Юрий Нагибин показывает рождение страха в своем герое, причем страха не социального, а животного, физического, который, однако, невидимыми нитями связан со страхом, распространенным в обществе. Страх этот зарождается в душе маленького человека, ребенка, он появляется в нем в предгрозовые минуты, когда тьма обволакивает город и одни купола церкви, все еще сияющие на солнце, остаются неподвластными страху,— затем в еще более ужасном обличье он является к нему ночью в спящей квартире, когда над дверью дергается колокольчик я кажется, что кто-то войдет в дверь и кончится детство, кончится все.
И если в первый раз бедное дитя взывает к «миленькому боженьке» и просит его о спасении всех троих — то есть отца, матери и сына, то во второй раз маленькая душа совершает свое первое предательство в жизни — она молит боженьку о том, что «если уж это так нужно, если иначе нельзя никак», то «пусть одну только маму... чтоб только не меня!»
Ожидая, что в дверь войдут те, кто приходит по ночам брать людей, он готов отдать им свою мать.
Голос звонка, напоминающего герою о его падении, звучит в его ушах, и он так же несмолкаем, как нестираемы в его воображении картины лагеря и колючей проволоки, разделяющей его и отца, делящей народ на судящих и судимых, свободных и несвободных, на людей и быдло.
Горькие картины встречи с отцом в лагере похожи у Ю. Нагибина на страшные сны, они почти мифичны, потому что происходят при взаимном непонимании человека и природы, при их конфронтации и вражде.

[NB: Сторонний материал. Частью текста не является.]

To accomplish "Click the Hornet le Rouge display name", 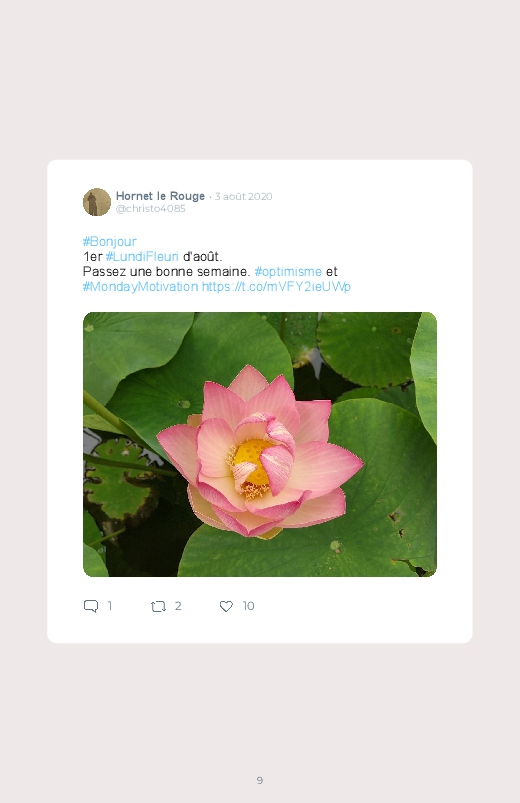I will (x=160, y=196).
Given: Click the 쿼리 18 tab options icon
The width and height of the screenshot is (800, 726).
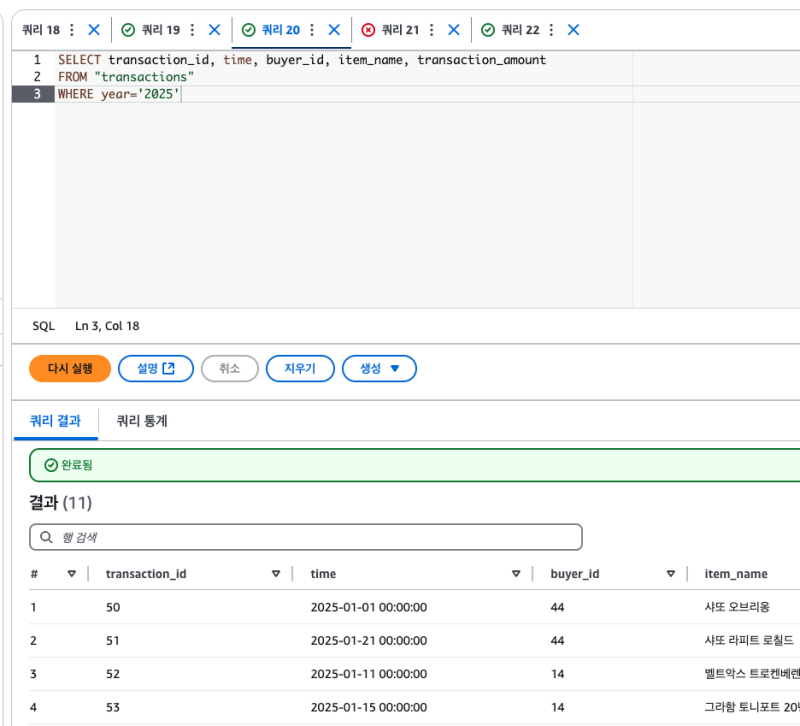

Природа не ведает, что творит, она украшает и орудия отчуждения, орудия насилия, которыми выступают в повести колючая проволока и ее играющие на солнце шипы. Вначале, когда герой издали приближается к рядам этой проволоки, она и ее нити кажутся ему нежной принадлежностью пейзажа, одной из сказок зимы, но потом — по мере приближения к ним — нити очерняются, блики гаснут, и он видит сплошную клетку, в которую заштрихован русский простор.
Образ клетки — образ неволи, и с клеткой, с крысоловкой сравнивает Юрий Нагибин помещение тюрьмы, где происходит свидание отца и сына. Сравнение жестокое, ко точное: та же теснота, та же драка, та же решетка, через которую можно только просунуть руку, дотянуться пальцами до чьей-то руки. Сплетшиеся тела рвутся к решетке, чтобы разглядеть своих близких, но их отбрасывает внутрь удар приклада — удар, приходящийся в самую середину человеческого «месива».
Где-то в этом «месиве» мелькает отец, мелькает и пропадает, как пропадает он за сверкающими нитями колючей проволоки, когда сын, навестив его, покидает лагерь. Вот они идут рядом вдоль этой проволоки — один уходящий, другой остающийся, один уезжающий далеко, другой имеющий предел зоны, и солнце, опять не зная, что оно делает, серебрит нити проволоки, создавая «легкое сияние, творящееся вокруг льдистых шипов».